Etienne Nichols: Yeah, it makes sense. And I love the illustration with the three p five third party 510K. That makes a lot of sense. One quick question on the advantages. If you have that commercial IRB route, can you potentially cast a wider net with institutions, assuming Stanford, Harvard, and Hopkins? Just use your examples. All except perhaps that commercial IRB is that the case?

Mike Drues: Exactly correct. Once again, kudos to you, because I think you know more about this than you give yourself credit to. One of the suggestions that I make to my customers is if you're going to do a clinical trial in multiple sites, multiple locations, and most of the time, FDA typically likes to see multiple sites. Oftentimes the magic number is three, at least three different clinical sites. But take that number with a big grain of salt anyway. If you can identify one commercial IRB that is recognized by all three of those sites, then you can kill, in this case, three birds. With 1 st, you get the blessings of that commercial IRB, and then that will be transferable to all those different sites. So that is a. If it's possible, it's not always possible to do that, but if it's possible in your particular case, that could be a very significant savings in terms of time and probably money as well.

Etienne Nichols: And I know there's several other questions I want to get to. I want to ask one more follow up question about that. And so, just to kind of use the example with FDA and taking, pursuing my submission, there's the pre sub process. When it comes to IRB, does it make sense to talk to them prior to just submitting your protocol, or there, is there some kind of process similar?

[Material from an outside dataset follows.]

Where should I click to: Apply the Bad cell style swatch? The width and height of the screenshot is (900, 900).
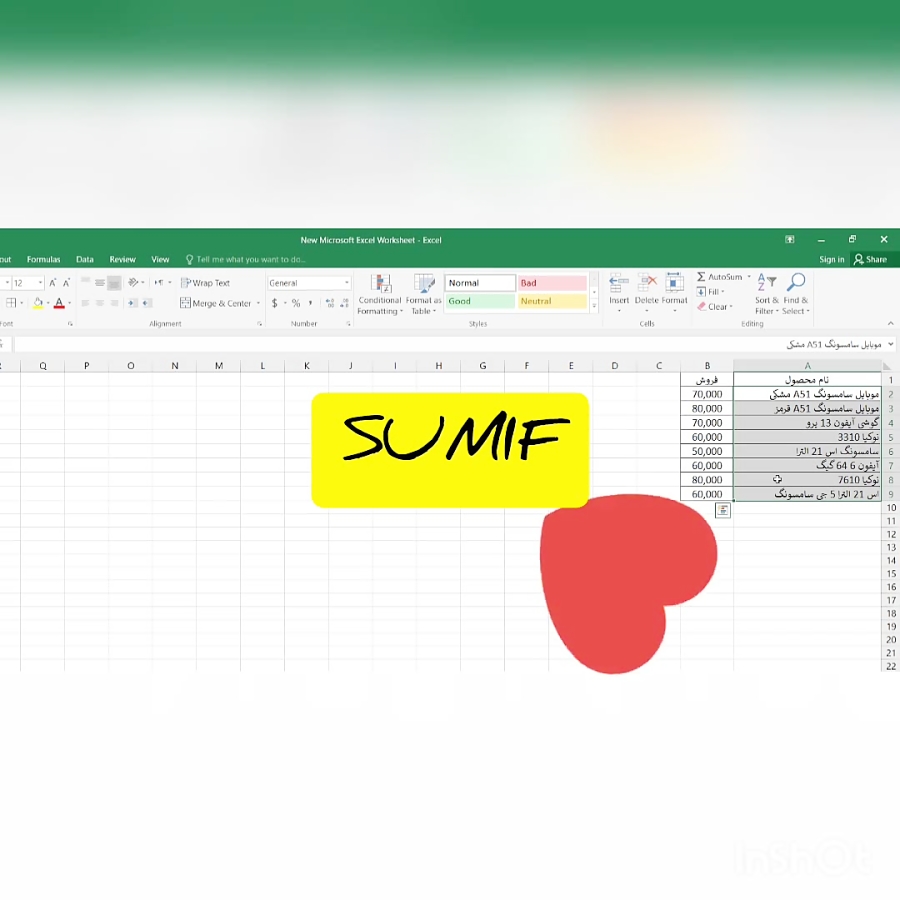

Mike Drues: Yeah. Great question. You're doing what my attorney friends like to say, leading the witness. So thank you for leading me. Terrific question. So here's the thing. A moment ago, I said that almost anytime you're doing a clinical trial, certainly a clinical trial for a new medical device, when it comes to label expansions, that's a little bit different. But if it's a new medical device getting onto the market for the first time, and you need clinical data, you will undoubtedly need permission of the IRB or multiple irbs, depending on the number of institutions. Now the question becomes is, do you need permission of the FDA to begin a clinical trial? Do you want to take a guess at that one, Erin, since you're. Since you seem to be on a.

Etienne Nichols: Roll there, my guess is yes, the guess.

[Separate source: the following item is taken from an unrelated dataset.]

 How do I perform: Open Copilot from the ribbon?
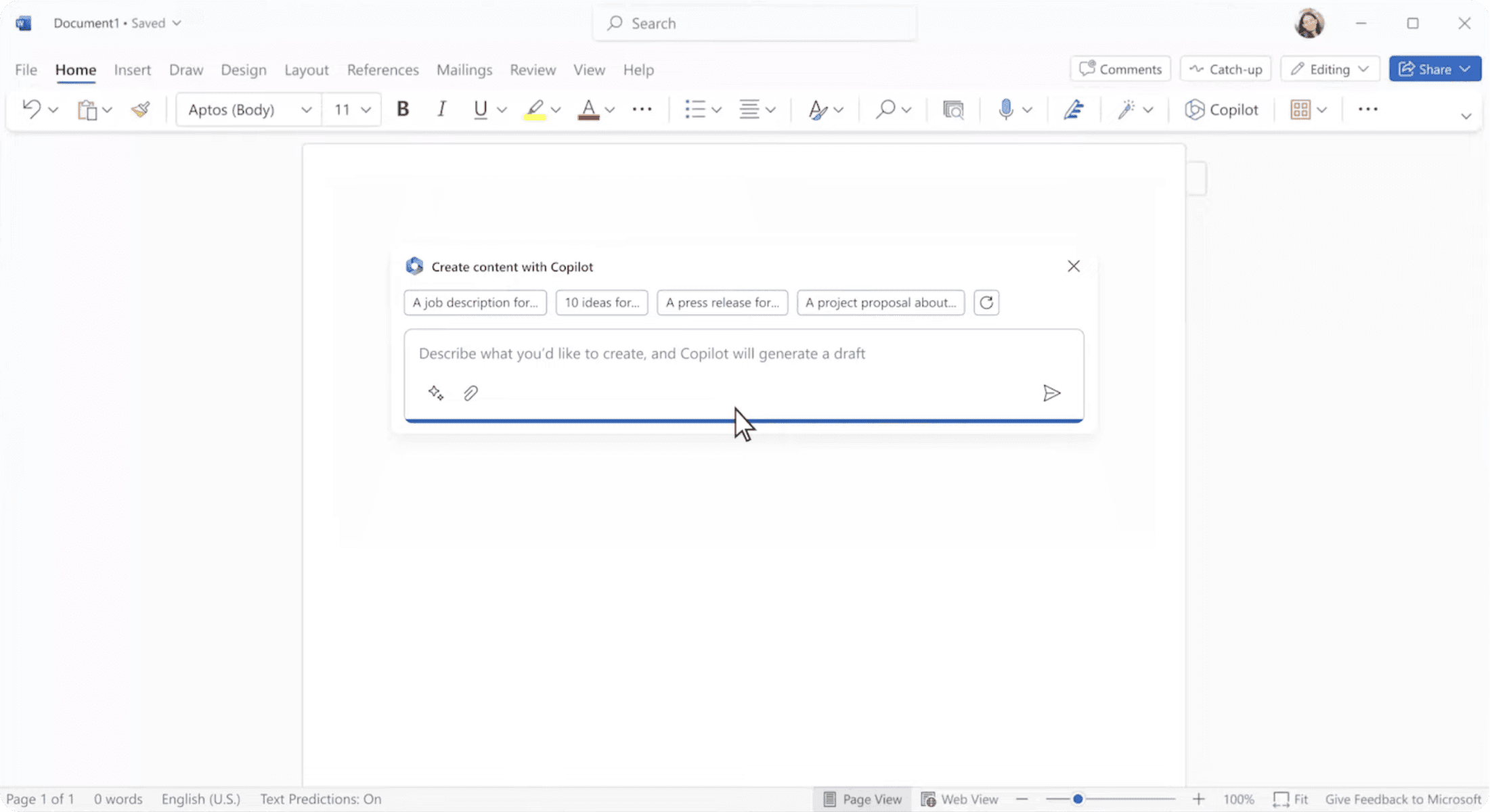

Mike Drues: It's a good guess, but not quite. Let me give you a hint. What is the shortest, most accurate, and most succinct answer to every question in regulatory affairs? There's no exceptions, including this one.

Etienne Nichols: Well, it depends.

Mike Drues: It depends.

Etienne Nichols: I want to throw a caveat. So this is. I actually tried to find something, but I couldn't quite figure out exactly where I was pulling this information from. So maybe you can just tell me, hey, you're off. Or maybe you're right. You know, you tell me. For a while there, historically, my understanding was IRBs were accepting maybe too much, because maybe had a university hospital that benefited from some of these clinical trials and clinical investigations, and the FDA doing things that maybe the FDA wouldn't necessarily approve of. So a lot of IRBs are now looking at that and say, we'd like you to have that approved by the FDA first. So there's a little bit of a political backlash. I don't know if that's something that I'm just making up or if I.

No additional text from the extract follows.